Senior finance staff failed to act as $265m. in assets which became tainted by association with tax evasion flowed out of Guernsey without the proper checks in place.

Now, some seven years after the deals were done, two former Standard Chartered Trust (Guernsey) employees have been fined and one banned from holding senior positions for four years by the Guernsey Financial Services Commission.

  • Trevor Kelham was Chief Executive Officer and Managing Director at the time - he was fined £45,000 and banned.
  • Sarah Sarre, who was at different times the Head of Compliance and Money Laundering Reporting Officer, was fined £13,500.

The GFSC said in a public statement announcing the penalties.

  • Both exposed Guernsey “to the risk of severe reputational damage as an international finance centre,”

Background

  • Initially there were issues in 2013 with how the transfer of $590m of assets into Guernsey from another company in the group was handled, with breaches of regulations not addressed for two-and-a-half years.
  • This meant that during the delay it was not known if the assets might involve money laundering, terrorist financing or other financial crime.
  • Then from October 2015, the licensee was given instructions to either transfer structures to another Group company in a different jurisdiction or to terminate them, by 31 December 2015.
  • This involved around £1.4bn of assets held by trust and company structures.
  • Guernsey had been an early adopter of the Common Reporting Standard, which was designed to limit the opportunity for foreign clients to circumvent paying taxes in their home country.
  • From 1 January 2016, it meant the automatic exchange of tax information between Guernsey and other jurisdictions, but tellingly not the one that the licensee was being asked to transfer the assets to.

Suspicion

  • Staff raised concerns that the requests were an attempt to avoid tax or delay having to declare tax information.
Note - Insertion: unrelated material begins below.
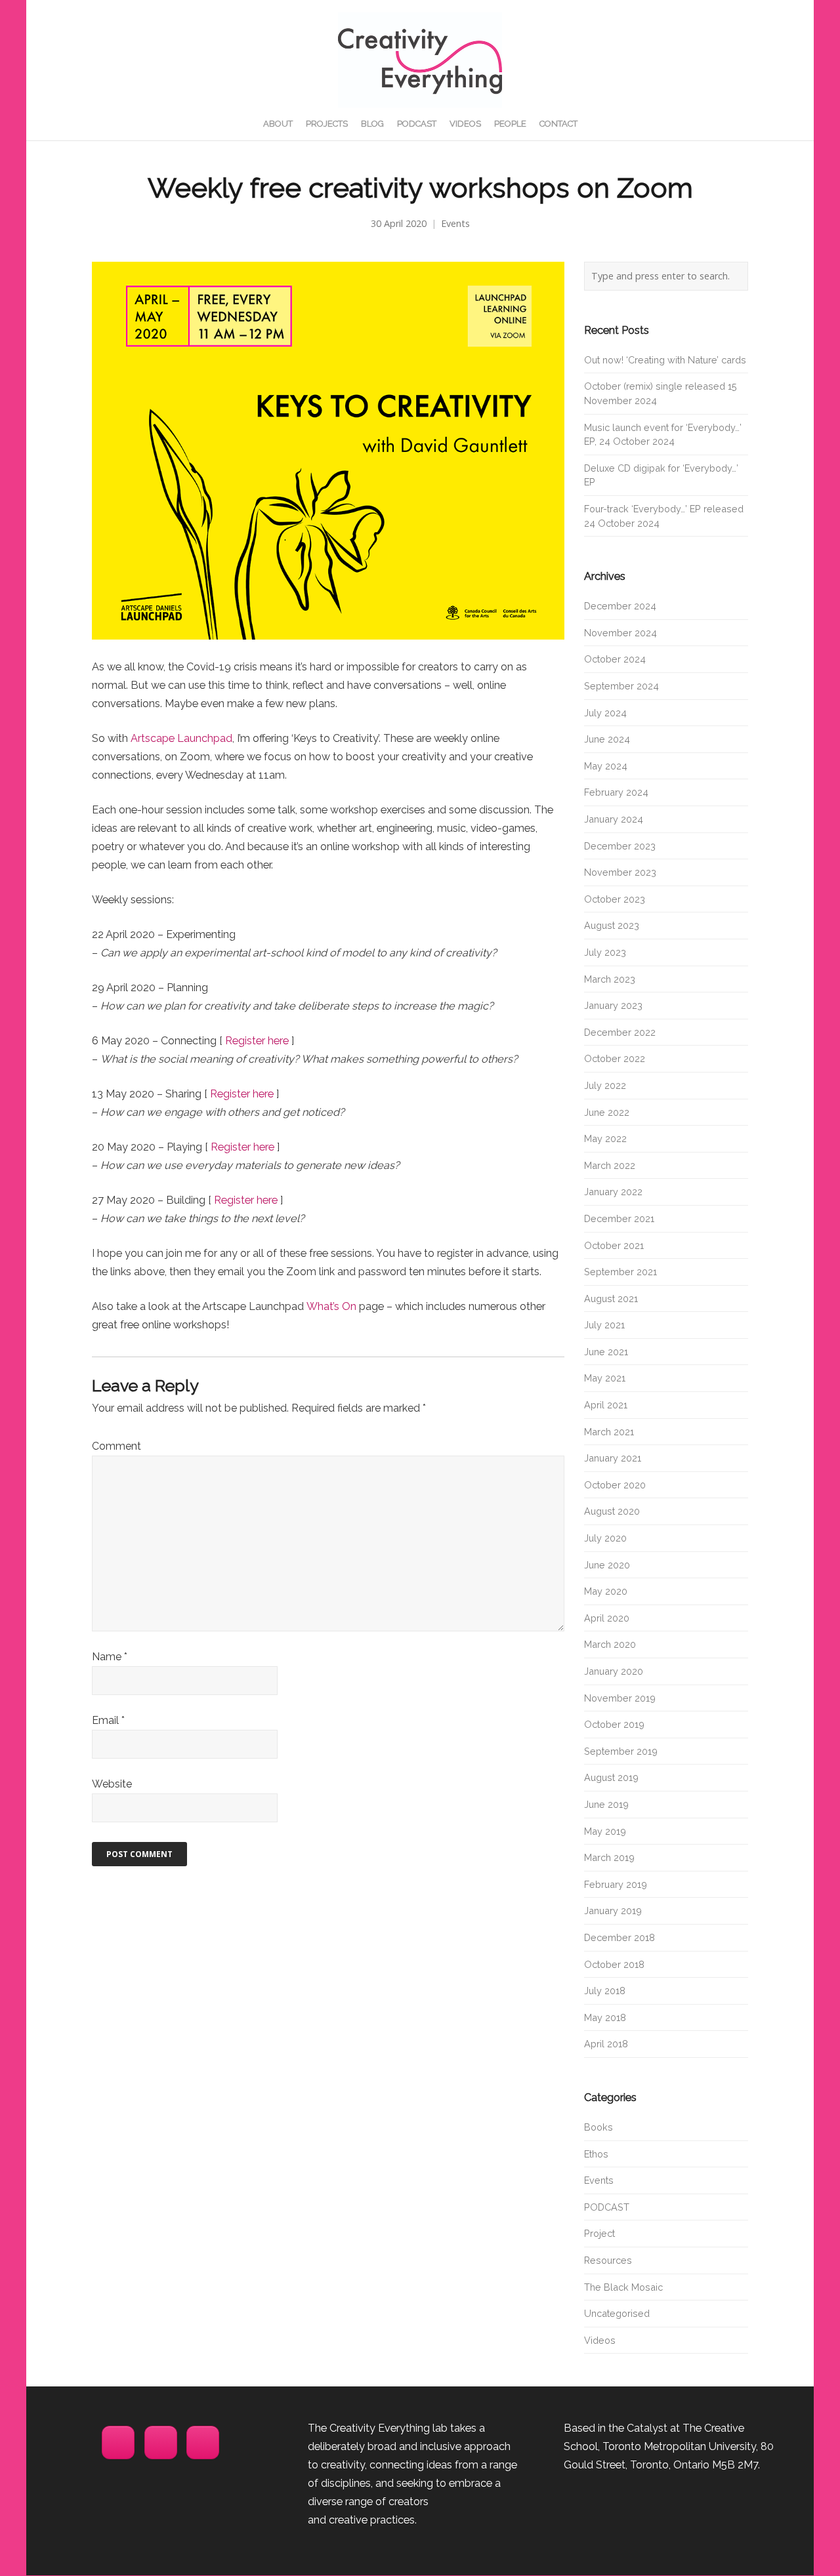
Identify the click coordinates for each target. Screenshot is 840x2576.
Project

They also feared it was because the clients were intending to participate in a tax amnesty.
  • Suspicions were heightened by the “implausible rationale” being given for the requests and the undue haste the clients were the moves made.
  • “Mr Kelham, as Managing Director and CEO, and Ms Sarre, as director and Acting MLRO, failed to ensure that the concerns raised by employees were properly investigated and addressed at the time, including at Board level, and prior to the transfers or terminations being implemented,” the GFSC said.
  • “Mr Kelham and Ms Sarre failed to give proper consideration to the fact that, if the desire to avoid CRS was the or a motivating factor behind the requests, then it followed that there was a real risk that the AUM could well consist of funds tainted by tax evasion and/or other financial crime.”
  • In November 2015, Mr Kelham addressed concerned trust officers and gave the impression that they should not take a decision to raise suspicious activity reports lightly and that it could expose them to personal liability.
  • Some were made, but not investigated or acted upon promptly by Ms Sarre.
  • Ms Sarre also learnt that month that some clients had said they would participate in a proposed tax amnesty.
  • The GFSC said she failed to look into this properly.
  • The transfers and terminations went ahead, following “an ad-hoc process which did not comply with internal controls”.
  • Mr Kelham and Ms Sarre failed to ensure that no transfers or terminations took place until they were confirmed as being regulatorily compliant.
  • Mr Kelham also signed off tax confirmation letters in respect of the majority of the transfers despite concerns of an employee that there was not enough information to do so.
  • At the time, 14 of the 36 client structures were subject to internal suspicious activity reports and seven to external ones.
  • “In due course, all the structures identified in the letters signed by Mr Kelham had external SARs raised in relation to the suspicion of tax evasion.”

The GFSC added:

  • “At least $265 million of the $1.4 billion of AUM  [assets held by trust and company structures] that formed part of the transfers to Company B subsequently participated in the Amnesty, meaning that such funds (previously administered by the Licensee and transferred in the circumstances set out above) went on to be declared as part of an amnesty process for funds tainted by tax evasion.”

It said that both Mr Kelham and Ms Sarre co-operated with the Commission throughout the investigation.